WHAT YOU NEED TO DO: Once you reach the line that holds "The image size is (640, 734)." in the listing below, output it and every line after it through the line that holds "Screen dimensions: 1232x954", word for word.

SUPPLIED MATERIAL:
□ □ □

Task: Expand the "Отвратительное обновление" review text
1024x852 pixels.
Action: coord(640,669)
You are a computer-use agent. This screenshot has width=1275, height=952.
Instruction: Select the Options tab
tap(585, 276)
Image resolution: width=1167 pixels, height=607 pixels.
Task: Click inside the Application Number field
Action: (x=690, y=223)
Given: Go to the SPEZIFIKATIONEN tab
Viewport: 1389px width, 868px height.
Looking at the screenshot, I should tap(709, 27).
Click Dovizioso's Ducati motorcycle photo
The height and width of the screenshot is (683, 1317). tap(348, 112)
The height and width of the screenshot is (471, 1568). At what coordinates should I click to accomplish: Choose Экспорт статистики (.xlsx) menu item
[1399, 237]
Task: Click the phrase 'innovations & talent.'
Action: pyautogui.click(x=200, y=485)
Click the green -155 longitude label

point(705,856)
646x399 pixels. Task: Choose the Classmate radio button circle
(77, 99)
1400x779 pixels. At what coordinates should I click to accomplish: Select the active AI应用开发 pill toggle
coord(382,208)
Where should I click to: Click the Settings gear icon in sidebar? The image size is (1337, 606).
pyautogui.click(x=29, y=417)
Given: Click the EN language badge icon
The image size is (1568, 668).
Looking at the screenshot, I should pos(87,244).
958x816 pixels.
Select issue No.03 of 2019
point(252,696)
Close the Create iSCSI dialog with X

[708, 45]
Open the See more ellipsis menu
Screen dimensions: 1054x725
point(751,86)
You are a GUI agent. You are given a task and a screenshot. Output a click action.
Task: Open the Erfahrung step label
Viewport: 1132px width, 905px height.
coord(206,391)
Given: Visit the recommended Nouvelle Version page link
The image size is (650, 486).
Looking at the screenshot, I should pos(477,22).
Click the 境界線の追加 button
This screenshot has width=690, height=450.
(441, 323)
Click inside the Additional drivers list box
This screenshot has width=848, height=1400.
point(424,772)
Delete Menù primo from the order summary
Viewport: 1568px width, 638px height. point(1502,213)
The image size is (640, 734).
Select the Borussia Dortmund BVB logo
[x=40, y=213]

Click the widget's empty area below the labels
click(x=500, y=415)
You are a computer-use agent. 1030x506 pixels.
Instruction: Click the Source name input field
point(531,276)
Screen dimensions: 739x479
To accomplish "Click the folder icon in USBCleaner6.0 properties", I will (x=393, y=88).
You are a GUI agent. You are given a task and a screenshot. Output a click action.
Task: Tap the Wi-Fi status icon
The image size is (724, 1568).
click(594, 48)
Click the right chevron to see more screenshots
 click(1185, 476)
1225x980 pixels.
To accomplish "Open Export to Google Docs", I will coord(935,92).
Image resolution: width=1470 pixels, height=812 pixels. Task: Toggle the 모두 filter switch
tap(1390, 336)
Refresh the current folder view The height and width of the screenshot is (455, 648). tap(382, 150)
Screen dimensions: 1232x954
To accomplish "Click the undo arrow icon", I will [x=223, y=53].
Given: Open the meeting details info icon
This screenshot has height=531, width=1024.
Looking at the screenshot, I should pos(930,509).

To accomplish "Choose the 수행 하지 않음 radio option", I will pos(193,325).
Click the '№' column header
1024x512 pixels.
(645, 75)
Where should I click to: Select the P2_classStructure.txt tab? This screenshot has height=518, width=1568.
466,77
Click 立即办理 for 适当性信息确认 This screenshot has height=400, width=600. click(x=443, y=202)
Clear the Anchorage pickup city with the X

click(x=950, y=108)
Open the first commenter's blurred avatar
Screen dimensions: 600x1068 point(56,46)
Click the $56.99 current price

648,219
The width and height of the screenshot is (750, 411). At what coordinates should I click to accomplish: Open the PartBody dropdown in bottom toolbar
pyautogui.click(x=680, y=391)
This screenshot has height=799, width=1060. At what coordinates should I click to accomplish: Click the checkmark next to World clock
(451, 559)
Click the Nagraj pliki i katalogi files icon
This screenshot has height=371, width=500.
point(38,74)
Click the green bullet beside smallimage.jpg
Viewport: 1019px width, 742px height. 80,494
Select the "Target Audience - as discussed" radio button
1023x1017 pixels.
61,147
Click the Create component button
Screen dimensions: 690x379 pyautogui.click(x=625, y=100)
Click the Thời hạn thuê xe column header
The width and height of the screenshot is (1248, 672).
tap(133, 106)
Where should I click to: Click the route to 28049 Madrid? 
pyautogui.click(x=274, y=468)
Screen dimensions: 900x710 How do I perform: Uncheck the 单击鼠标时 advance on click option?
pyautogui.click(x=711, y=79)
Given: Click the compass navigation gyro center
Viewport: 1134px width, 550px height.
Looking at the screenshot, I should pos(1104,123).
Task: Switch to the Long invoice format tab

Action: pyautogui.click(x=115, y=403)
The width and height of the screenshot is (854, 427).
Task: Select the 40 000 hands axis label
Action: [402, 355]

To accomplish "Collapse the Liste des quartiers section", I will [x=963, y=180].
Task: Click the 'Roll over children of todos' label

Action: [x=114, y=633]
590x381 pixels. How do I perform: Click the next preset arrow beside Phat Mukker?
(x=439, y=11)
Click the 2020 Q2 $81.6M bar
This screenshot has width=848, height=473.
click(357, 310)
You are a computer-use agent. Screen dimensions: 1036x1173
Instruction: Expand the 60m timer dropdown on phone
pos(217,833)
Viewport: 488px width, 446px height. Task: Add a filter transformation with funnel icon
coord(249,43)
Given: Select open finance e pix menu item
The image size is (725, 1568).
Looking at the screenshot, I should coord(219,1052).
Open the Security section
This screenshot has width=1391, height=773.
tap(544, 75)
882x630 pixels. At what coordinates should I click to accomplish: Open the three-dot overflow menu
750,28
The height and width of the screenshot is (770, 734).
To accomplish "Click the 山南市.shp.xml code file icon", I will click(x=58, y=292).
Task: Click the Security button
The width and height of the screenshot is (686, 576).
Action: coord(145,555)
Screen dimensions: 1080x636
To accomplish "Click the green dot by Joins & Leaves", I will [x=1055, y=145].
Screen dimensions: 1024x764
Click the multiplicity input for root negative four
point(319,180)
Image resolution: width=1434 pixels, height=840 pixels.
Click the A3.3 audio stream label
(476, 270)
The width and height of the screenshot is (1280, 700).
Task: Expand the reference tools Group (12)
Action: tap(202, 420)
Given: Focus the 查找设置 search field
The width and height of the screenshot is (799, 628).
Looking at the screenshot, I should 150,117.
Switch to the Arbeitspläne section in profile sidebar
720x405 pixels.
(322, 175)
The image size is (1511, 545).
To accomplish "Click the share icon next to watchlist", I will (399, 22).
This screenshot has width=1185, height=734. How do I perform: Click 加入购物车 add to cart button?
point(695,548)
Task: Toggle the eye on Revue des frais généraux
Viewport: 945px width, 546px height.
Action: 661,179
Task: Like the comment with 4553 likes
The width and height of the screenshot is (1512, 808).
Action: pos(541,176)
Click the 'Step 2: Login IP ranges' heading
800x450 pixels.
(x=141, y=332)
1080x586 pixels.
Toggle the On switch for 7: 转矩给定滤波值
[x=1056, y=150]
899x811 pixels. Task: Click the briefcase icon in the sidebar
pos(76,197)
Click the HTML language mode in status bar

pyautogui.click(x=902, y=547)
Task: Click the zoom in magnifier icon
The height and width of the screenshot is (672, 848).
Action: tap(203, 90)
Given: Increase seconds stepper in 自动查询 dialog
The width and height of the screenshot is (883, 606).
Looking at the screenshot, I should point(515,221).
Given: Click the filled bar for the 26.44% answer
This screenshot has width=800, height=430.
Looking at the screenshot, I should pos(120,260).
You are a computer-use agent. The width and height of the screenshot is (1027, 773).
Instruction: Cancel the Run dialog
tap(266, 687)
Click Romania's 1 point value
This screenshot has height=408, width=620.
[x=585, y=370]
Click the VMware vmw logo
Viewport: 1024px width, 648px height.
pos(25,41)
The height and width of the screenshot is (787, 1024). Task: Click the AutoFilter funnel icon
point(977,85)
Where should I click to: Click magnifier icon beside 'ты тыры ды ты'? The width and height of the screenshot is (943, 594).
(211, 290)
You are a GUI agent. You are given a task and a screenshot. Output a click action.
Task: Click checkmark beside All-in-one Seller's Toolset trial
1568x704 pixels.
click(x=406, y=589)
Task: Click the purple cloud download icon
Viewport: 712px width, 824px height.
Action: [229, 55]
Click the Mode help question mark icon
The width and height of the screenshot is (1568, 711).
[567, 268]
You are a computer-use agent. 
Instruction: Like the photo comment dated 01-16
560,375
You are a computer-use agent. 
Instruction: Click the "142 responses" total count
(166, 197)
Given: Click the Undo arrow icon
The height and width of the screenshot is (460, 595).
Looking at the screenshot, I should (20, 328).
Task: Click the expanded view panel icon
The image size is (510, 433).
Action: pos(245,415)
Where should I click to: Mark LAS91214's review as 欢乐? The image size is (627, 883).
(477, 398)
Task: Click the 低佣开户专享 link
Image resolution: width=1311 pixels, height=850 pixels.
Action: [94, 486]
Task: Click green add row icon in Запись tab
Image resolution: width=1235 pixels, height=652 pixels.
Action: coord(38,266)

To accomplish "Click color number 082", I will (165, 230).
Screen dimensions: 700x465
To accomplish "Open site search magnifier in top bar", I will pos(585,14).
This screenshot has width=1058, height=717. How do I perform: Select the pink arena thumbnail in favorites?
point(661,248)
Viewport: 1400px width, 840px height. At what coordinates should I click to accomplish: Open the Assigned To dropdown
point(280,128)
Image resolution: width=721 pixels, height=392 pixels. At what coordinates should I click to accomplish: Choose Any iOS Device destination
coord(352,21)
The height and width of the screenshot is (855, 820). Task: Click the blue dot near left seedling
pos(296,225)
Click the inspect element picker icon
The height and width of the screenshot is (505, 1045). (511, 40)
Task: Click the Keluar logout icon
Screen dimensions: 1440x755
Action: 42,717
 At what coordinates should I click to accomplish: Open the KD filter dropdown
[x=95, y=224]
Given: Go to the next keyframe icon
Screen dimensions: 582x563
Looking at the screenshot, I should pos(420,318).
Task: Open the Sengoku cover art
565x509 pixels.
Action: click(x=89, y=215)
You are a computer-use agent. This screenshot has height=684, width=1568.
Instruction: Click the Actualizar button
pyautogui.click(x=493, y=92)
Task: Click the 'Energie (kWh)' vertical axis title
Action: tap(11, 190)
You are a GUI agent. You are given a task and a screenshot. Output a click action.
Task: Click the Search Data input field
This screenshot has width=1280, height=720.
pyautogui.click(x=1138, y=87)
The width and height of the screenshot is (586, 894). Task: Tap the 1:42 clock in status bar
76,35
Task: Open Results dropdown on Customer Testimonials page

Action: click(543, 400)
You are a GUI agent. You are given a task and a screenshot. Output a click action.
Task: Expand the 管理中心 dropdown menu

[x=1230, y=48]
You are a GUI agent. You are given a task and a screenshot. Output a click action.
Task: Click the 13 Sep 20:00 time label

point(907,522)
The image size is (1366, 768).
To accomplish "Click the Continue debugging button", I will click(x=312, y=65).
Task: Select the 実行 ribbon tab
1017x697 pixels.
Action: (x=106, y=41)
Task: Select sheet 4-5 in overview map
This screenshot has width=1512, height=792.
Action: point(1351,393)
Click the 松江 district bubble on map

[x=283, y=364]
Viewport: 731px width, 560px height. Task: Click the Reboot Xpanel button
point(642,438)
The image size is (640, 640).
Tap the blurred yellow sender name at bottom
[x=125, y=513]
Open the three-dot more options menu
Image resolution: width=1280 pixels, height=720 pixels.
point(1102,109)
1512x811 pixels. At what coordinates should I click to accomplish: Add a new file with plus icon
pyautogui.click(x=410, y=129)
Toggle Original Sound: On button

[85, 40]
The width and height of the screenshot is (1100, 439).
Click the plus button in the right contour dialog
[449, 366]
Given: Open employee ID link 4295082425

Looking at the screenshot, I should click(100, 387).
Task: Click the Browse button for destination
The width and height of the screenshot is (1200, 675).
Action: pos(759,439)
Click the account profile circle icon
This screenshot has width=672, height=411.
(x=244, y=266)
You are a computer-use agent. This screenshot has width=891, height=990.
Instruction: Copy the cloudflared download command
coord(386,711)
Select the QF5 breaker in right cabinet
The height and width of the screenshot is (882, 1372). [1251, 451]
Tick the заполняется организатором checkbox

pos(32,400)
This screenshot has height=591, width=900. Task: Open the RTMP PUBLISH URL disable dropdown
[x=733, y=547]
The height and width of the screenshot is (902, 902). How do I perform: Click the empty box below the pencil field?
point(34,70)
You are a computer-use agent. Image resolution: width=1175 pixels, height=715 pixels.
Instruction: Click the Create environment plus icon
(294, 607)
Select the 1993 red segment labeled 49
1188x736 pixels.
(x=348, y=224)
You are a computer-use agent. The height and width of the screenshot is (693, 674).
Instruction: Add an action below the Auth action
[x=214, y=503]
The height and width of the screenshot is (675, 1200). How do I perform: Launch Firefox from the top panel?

□ □ □

ANSWER BOX:
The image size is (640, 734).
Select the Borussia Dortmund BVB logo
[x=40, y=213]

Click the widget's empty area below the labels
click(x=500, y=415)
You are a computer-use agent. 1030x506 pixels.
Instruction: Click the Source name input field
point(531,276)
Screen dimensions: 739x479
To accomplish "Click the folder icon in USBCleaner6.0 properties", I will (x=393, y=88).
You are a GUI agent. You are given a task and a screenshot. Output a click action.
Task: Tap the Wi-Fi status icon
The image size is (724, 1568).
click(594, 48)
Click the right chevron to see more screenshots
 click(1185, 476)
1225x980 pixels.
To accomplish "Open Export to Google Docs", I will coord(935,92).
Image resolution: width=1470 pixels, height=812 pixels. Task: Toggle the 모두 filter switch
tap(1390, 336)
Refresh the current folder view The height and width of the screenshot is (455, 648). tap(382, 150)
Screen dimensions: 1232x954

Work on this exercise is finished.